I look forward to the WiiU because of it's additional screen, much like how the DS found it's place with dual screens, I love the concepts that Nintendo is coming up with in the Tech Demos and hope they pull it though. As DigitalD pointed out, the set-box era may as well be over as everything has become more interconnected and cloud based. The concept that the WiiU can work on it's own and transfer it's data to the controller seems that Nintendo is taking a play from OnLive (Remote gaming service and Entertainment) more then the Xbox/PS3 route(Full Entertainment Center).

Gram Stark (from LoadingReadyRun) basically called it while the Wii was still a question to the public, stating that the PS3 and the XBOX360 was going to split the core player base and one of them would be the dominate system, but everyone would have a Wii as their secondary system on the side due to Nintendo's usual strong showing and the very acceptable pricepoint for entry.

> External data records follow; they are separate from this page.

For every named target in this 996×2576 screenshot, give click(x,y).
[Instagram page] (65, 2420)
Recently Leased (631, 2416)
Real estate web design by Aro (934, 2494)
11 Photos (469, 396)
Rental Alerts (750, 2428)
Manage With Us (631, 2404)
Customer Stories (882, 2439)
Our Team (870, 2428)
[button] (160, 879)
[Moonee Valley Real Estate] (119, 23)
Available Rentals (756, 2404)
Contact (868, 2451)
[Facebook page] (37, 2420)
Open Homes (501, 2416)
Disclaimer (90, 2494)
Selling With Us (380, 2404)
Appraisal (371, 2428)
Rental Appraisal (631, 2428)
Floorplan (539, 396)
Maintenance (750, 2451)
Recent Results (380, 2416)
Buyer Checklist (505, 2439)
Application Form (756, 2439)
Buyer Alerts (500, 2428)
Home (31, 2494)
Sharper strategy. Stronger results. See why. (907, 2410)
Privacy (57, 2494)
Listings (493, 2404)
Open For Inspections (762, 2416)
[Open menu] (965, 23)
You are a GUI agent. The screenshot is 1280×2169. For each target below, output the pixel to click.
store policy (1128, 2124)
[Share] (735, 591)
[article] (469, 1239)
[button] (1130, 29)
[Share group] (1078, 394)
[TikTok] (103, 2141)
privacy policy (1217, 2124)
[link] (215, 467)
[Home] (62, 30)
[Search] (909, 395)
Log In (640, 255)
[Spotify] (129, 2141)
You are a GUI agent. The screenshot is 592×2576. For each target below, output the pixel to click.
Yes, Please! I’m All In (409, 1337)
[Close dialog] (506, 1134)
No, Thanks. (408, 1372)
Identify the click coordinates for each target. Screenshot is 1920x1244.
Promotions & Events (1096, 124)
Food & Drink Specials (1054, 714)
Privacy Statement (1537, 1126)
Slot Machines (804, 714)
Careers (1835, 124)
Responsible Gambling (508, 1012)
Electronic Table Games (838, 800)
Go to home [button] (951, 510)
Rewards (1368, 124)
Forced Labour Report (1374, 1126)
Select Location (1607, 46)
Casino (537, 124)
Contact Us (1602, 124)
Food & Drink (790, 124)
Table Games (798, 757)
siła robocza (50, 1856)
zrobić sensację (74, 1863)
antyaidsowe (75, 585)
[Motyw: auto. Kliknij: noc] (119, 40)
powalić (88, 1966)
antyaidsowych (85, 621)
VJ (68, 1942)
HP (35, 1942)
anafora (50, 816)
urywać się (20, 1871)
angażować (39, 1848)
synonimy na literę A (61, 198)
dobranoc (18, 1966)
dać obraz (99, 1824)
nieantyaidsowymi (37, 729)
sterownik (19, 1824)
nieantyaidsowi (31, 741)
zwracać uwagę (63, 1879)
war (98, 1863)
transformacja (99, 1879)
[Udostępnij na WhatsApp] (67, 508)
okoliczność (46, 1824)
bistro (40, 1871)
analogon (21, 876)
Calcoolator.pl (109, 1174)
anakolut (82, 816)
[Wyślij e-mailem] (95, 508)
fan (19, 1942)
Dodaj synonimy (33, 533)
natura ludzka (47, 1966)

June 10, 2011 | Unregistered CommenterXander

Among other things, the Wii U can be a DS in home console form. This is one of the reasons I agree with Sirlin on this one.

Imprecise motion-controls should not even be implemented as optional in some games - the extra screen (a touch screen at that) is a different story. It is practically always useful for something in practically every single game, even if it is not used spectacularly every time, it will still make the game at least slightly better than otherwise (when not making it quite a lot better). The extra screen stands to improve the game in ways that matters more than just hypothetical improved graphics on competing systems (hypothetical because I believe few games will strive to do more than the Wii U can handle). Precise touch screen controls can improve many game more than improved graphics. Also relevant is that adding functionality to that extra touch screen should cost the developers less than creating better graphics.

More exciting are the new experiences (the touch screen alone offered new quality experiences in the DS such as Elite Beat Agents and Trauma Center). They can probably do some very interesting things with this one that wouldn't work well on the DS or 3DS with touch + motion (as the TV stays put, unlike the handhelds).
Finally, there is also online multiplayer where each player has their own private touch-screen (online you could already split part of the screen out to display only to you of course), and the single console multiplayer with Wii-motes and a master-player with a private screen are also promising for stuff like Pac-Man VS (used to be on the Gamecube but you had to be connected with 1 GBA).

I have little doubts the Wii U will be successful.